**Request**. In the lines from the one containing "Click the green step 1 circle" down to the one containing "coord(343,546)", replace every "Open" with "Launch". Reproduce those lines with no other change.

━━ Provided information

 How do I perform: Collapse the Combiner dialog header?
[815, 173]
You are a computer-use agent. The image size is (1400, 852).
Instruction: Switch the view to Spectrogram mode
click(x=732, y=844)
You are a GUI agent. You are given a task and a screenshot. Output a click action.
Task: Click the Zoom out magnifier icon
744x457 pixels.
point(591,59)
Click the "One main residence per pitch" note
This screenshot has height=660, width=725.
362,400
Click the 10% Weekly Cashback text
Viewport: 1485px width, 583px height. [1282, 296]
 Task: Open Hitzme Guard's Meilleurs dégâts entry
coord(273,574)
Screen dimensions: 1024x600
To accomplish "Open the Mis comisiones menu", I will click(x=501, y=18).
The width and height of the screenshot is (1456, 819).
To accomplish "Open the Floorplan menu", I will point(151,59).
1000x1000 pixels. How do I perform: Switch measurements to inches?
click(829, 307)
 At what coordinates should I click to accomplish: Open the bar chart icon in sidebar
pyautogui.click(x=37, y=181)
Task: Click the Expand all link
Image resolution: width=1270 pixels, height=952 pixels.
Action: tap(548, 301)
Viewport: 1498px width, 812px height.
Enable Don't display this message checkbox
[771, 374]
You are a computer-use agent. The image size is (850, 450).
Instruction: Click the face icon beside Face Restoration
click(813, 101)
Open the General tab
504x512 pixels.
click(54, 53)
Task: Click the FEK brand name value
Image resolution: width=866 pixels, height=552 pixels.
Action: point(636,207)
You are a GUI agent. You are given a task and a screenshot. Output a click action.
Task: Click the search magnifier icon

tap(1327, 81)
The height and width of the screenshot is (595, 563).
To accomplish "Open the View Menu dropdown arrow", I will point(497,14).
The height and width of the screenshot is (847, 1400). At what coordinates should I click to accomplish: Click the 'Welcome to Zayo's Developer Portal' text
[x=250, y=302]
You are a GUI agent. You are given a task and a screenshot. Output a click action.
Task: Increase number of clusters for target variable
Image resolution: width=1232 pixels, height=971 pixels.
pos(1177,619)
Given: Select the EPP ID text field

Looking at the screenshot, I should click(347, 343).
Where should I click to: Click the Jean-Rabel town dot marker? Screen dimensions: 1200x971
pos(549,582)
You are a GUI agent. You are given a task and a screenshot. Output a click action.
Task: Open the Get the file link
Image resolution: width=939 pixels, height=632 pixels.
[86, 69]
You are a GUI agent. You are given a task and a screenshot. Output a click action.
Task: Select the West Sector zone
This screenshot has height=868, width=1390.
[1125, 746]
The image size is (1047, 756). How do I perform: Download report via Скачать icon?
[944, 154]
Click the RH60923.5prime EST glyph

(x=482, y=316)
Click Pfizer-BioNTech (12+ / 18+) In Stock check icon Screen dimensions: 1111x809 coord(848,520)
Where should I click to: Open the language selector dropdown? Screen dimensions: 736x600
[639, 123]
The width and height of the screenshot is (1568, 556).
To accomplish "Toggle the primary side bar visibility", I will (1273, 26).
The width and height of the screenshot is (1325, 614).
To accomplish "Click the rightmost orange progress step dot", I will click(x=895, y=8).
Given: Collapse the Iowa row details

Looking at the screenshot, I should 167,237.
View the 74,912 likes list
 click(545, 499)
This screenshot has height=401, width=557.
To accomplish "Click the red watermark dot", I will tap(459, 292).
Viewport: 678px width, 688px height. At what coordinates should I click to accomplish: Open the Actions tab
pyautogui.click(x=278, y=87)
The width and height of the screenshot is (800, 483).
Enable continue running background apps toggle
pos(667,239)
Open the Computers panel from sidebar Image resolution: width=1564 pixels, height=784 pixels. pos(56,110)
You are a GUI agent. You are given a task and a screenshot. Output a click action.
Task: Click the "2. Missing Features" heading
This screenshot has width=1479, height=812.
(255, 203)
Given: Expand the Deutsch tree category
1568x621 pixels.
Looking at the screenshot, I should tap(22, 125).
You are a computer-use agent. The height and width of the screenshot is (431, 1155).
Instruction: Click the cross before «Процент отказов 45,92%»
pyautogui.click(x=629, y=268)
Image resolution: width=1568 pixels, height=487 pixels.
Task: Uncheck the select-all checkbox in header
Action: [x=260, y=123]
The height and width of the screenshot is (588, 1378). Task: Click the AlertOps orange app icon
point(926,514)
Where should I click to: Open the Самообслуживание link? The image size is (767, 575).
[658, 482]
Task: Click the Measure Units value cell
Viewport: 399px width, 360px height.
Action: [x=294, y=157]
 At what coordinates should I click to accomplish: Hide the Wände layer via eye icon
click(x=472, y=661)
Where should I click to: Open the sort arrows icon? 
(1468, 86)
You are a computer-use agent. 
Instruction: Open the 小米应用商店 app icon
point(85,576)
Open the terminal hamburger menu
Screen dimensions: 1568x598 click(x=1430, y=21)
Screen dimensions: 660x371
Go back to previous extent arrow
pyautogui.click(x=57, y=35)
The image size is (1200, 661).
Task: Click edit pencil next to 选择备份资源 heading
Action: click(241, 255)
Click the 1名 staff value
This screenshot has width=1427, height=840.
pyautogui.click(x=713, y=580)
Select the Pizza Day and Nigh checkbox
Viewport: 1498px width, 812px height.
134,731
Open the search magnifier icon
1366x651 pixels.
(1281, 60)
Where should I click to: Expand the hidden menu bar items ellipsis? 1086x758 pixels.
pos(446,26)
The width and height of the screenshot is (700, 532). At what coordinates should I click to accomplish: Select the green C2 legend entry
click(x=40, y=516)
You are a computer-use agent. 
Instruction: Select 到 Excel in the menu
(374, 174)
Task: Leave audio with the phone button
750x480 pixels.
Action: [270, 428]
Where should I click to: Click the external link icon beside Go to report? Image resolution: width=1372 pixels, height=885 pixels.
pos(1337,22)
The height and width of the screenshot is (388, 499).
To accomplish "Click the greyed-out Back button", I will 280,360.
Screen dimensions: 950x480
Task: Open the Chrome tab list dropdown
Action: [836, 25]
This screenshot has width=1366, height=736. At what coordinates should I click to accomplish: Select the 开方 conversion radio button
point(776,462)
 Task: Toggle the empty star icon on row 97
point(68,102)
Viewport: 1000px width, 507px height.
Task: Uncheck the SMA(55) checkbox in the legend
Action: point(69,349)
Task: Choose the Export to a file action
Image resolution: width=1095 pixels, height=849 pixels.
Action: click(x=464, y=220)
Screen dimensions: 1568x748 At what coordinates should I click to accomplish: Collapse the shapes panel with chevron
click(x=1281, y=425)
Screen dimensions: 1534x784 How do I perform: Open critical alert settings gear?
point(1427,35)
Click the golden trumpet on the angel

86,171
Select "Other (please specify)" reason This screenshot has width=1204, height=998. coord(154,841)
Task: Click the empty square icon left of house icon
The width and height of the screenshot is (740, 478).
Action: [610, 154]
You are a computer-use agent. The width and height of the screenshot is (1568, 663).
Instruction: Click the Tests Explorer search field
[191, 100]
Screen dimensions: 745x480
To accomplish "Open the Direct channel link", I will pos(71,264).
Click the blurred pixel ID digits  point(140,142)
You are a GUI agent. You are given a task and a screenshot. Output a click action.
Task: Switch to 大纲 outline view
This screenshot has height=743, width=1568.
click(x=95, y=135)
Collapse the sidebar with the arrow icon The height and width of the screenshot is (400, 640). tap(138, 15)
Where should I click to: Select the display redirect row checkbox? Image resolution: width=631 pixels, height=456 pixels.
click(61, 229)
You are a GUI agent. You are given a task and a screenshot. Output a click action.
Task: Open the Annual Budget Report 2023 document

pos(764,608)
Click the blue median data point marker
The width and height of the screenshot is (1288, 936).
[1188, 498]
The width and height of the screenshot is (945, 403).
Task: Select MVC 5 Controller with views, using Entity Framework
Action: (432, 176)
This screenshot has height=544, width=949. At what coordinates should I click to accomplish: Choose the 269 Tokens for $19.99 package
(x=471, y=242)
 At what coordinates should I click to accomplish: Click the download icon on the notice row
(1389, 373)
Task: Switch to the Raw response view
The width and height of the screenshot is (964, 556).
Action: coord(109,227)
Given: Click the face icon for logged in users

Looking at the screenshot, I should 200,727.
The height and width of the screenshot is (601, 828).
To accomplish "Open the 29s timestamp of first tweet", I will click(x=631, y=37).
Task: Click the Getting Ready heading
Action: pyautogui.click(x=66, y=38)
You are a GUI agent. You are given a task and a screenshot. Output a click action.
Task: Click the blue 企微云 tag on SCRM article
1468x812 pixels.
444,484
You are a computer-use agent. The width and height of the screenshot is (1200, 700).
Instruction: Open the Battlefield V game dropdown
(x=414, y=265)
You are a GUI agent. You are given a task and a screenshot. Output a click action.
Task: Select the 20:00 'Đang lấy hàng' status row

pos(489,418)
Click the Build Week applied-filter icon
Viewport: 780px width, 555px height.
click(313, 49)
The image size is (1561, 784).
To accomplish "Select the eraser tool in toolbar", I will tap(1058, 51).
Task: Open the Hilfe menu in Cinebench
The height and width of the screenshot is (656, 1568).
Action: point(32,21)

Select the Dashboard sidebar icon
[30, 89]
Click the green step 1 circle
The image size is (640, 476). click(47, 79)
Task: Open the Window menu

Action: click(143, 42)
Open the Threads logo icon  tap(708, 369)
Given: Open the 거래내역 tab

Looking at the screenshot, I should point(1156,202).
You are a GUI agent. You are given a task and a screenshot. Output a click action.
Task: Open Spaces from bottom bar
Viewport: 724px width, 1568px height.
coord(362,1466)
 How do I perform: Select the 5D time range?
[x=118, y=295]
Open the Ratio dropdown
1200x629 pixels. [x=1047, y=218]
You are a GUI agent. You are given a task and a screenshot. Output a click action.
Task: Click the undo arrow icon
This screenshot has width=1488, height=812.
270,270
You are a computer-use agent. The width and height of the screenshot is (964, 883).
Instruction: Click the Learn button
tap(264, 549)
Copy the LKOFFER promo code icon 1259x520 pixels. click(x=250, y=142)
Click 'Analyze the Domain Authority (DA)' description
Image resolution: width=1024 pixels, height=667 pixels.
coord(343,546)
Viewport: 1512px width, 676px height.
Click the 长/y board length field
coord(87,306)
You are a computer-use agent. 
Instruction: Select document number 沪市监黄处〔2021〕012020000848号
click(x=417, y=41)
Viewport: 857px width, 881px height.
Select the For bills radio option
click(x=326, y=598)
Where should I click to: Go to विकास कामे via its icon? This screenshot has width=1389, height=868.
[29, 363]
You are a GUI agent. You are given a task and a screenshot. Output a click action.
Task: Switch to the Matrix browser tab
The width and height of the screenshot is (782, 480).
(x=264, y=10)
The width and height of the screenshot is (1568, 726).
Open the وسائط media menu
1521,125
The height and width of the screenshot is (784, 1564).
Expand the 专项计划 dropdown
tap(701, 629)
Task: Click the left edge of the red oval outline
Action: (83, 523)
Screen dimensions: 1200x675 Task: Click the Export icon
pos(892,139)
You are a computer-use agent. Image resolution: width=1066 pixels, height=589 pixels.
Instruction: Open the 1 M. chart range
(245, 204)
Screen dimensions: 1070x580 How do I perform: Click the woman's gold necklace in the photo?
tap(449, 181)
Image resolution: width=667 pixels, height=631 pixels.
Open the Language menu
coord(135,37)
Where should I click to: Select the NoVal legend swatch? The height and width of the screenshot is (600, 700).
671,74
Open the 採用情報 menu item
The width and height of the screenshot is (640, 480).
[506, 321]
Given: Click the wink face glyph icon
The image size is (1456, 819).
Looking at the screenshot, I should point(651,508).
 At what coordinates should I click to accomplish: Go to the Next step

━━━━

**Finished answer**.
Click the green step 1 circle
The image size is (640, 476). click(47, 79)
Task: Launch the Window menu

Action: click(143, 42)
Launch the Threads logo icon  tap(708, 369)
Given: Launch the 거래내역 tab

Looking at the screenshot, I should point(1156,202).
You are a GUI agent. You are given a task and a screenshot. Output a click action.
Task: Launch Spaces from bottom bar
Viewport: 724px width, 1568px height.
coord(362,1466)
 How do I perform: Select the 5D time range?
[x=118, y=295]
Launch the Ratio dropdown
1200x629 pixels. [x=1047, y=218]
You are a GUI agent. You are given a task and a screenshot. Output a click action.
Task: Click the undo arrow icon
This screenshot has width=1488, height=812.
270,270
You are a computer-use agent. The width and height of the screenshot is (964, 883).
Instruction: Click the Learn button
tap(264, 549)
Copy the LKOFFER promo code icon 1259x520 pixels. click(x=250, y=142)
Click 'Analyze the Domain Authority (DA)' description
Image resolution: width=1024 pixels, height=667 pixels.
coord(343,546)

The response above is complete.